Abortions, and debates about abortion, have existed for as long as human pregnancies have existed. This is not new territory. Yet we find ourselves continually treading the same ground.
So-called pro-lifers have been vocal since this whole Planned Parenthood video nonsense started. Even though the videos have been disallowed as evidence in court due to them having been hacked and slashed like a Jack the Ripper victim. Still, they are touted by conservatives as being the complete truth. This debate has gotten even weirder since Carly Fiorina claimed that there is a video about brain-harvesting of a living infant, like something out of American Horror Story. There is absolutely zero evidence of any such video existing, but that likely won’t change the far-right’s view that a) the video exists and that b) it proves that Planned Parenthood should be defunded. Whatever that means.
We are all sick of seeing these silly, emotional, nonsensical arguments against abortion. We all know the real reason that the right-wingers are against abortions is that abortions take place inside a woman’s body. Abortions that do not take place inside a woman’s body – the thousands of fetuses that are destroyed every week by fertility clinics – are of no concern to these pro-lifers. Conservatives want to crawl inside a woman’s reproductive tract and control it from the inside.
Here are the 4 most common arguments against abortion, and why they are total bullsh!t.
1. How would you like it if you were aborted/if Einstein were aborted/if anyone else were aborted?
The first fallacy here is to appeal to emotion, a completely useless way to discuss anything. Any number of people would feel any number of ways about any given topic: feelings aren’t worth anything in a debate. Secondly, I wouldn’t feel anything if I were aborted– I would be a pile of cells smaller than a finger. If Einstein had been aborted, no one would know about him, obviously. We might be behind where we are now in terms of theoretical physics, and WWII may have ended a different way. Or not – who knows? – the butterfly effect makes arguing about alternative histories completely pointless.
2. We should defund/ban abortions because that will reduce the number of abortions.
This one is tempting because it seems like one of the most earnest and well-meaning arguments against abortion clinics. Don’t want abortions? Shut down the abortion clinics– it’s just common sense! Except that history has shown that women will seek abortions whether they are legal and safe or not.
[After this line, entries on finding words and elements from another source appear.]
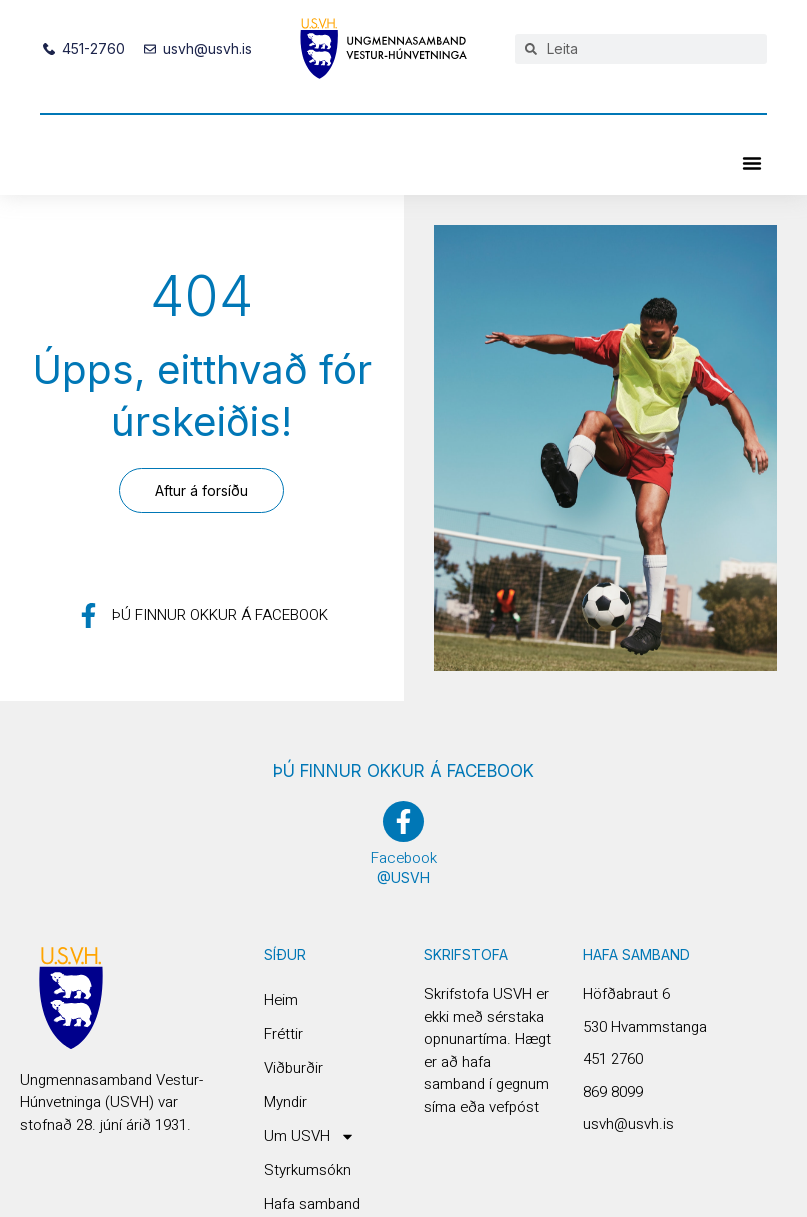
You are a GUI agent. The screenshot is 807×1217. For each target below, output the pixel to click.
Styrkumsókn (307, 1170)
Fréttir (283, 1034)
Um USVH (309, 1136)
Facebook (404, 858)
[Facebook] (403, 821)
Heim (281, 1000)
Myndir (285, 1102)
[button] (752, 163)
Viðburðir (293, 1068)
If you are against legal, safe abortions, you are for illegal, unsafe abortions.
We all want to reduce the number of abortions— it is never a positive situation that causes the need for an abortion. It is a woman in trauma, caught in a situation she never wanted to be in. She is terrified and unsure, dealing with pregnancy hormones and possibly lacking a support system. She needs help. That need for help won’t go away if she can’t easily access an abortion– likely she will just keep looking for an abortion, and may turn to dangerous unlicensed practitioners or attempt to end her pregnancy by herself. Recent data shows that states with the most restricted abortion access have had the highest increase in abortion rates.
3. The life of the fetus is “worth” as much as much as the life of the mother.
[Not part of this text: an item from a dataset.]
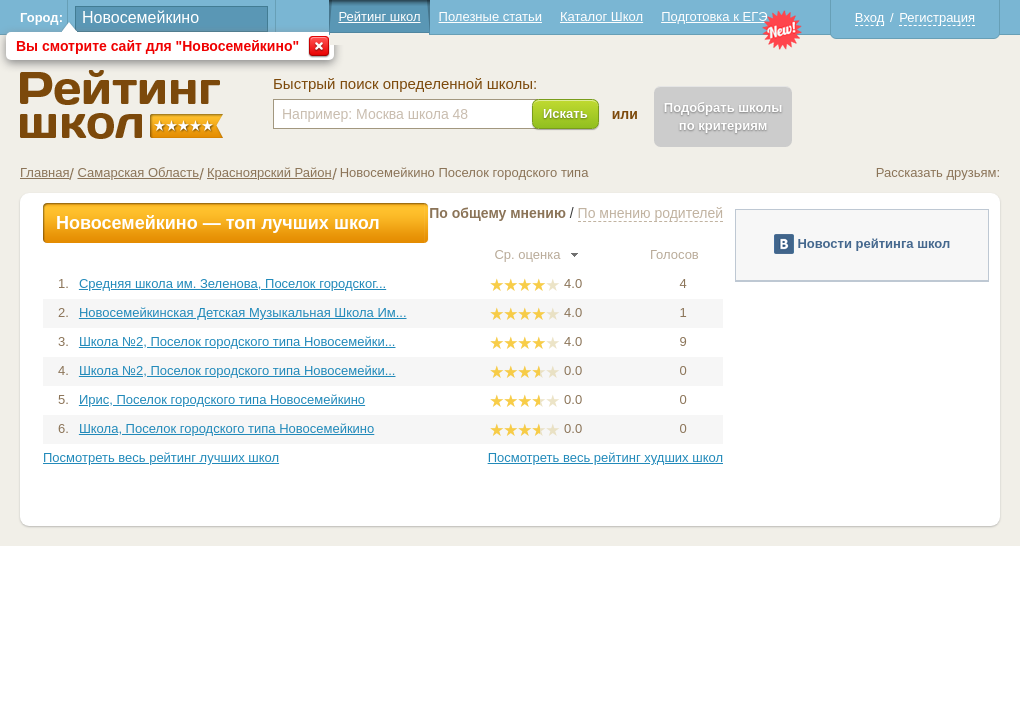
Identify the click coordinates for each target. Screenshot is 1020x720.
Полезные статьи (490, 16)
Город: (41, 17)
I have two children. Let’s imagine that one of those children needs a kidney from me, and somehow I am the only match that they can find. She needs a new kidney to live; both of her kidneys are shutting down like she’s a character on House, and she’s pretty much on constant dialysis. They estimate she will die within 24 hours if she does not get my kidney.
Can the hospital force me to give her a kidney? Of course not. That would be ridiculous; a clear violation of my bodily autonomy.
Yeah, says the pro-lifer, but you chose to have sex! You made that choice. You can’t abort it because you chose it!
Doesn’t matter. Even if I had, at some point in the past, given my consent for my kidney to be given, until I am knocked out for the operation I can revoke that consent at any time. No governing body can force a person to donate a part of their body to another person, even if that person is her child. Even if that person will die. My rights over my body supersede any moralistic view that I “should” donate the kidney to my child so she can live. Ironically, the so-called Tea Party “libertarians” would probably be first in line to defend my right to my own body (especially if I was a man)– the same folks who would deny me bodily autonomy if I were pregnant.
4. We should ban abortions, birth control, and promote abstinence-only sex-ed.
What in the actual f#ck, guys? If you are truly anti-abortion, you should promote the things that have been proven to reduce the number of unwanted pregnancies and thereby reduce the number of abortions.
This argument really does not need more explanation than to say that legal, cheap (or free) access to birth control reduces unwanted pregnancies. Accurate, non-judgmental sex education reduces unwanted pregnancies. Period.
The most glaring correlation with abortion rates is class, but that has stark economic implications that the right-wingers don’t want to think about. Because the groups and individuals that oppose birth control and sex ed don’t really want to save the lives of fetuses; they want to control women’s and girls’ bodies and try to keep them repressed and subservient.
Abortion is an unpleasant topic at the best of times. But it is necessary to discuss. When the responsibility and burden for carrying on the species is borne by one sex (the sex that has been dominated and subjugated for almost all of human history), we need to bear that in mind. But we’ve already established that reproduction is not the issue at hand– the control of women’s bodies is the real issue.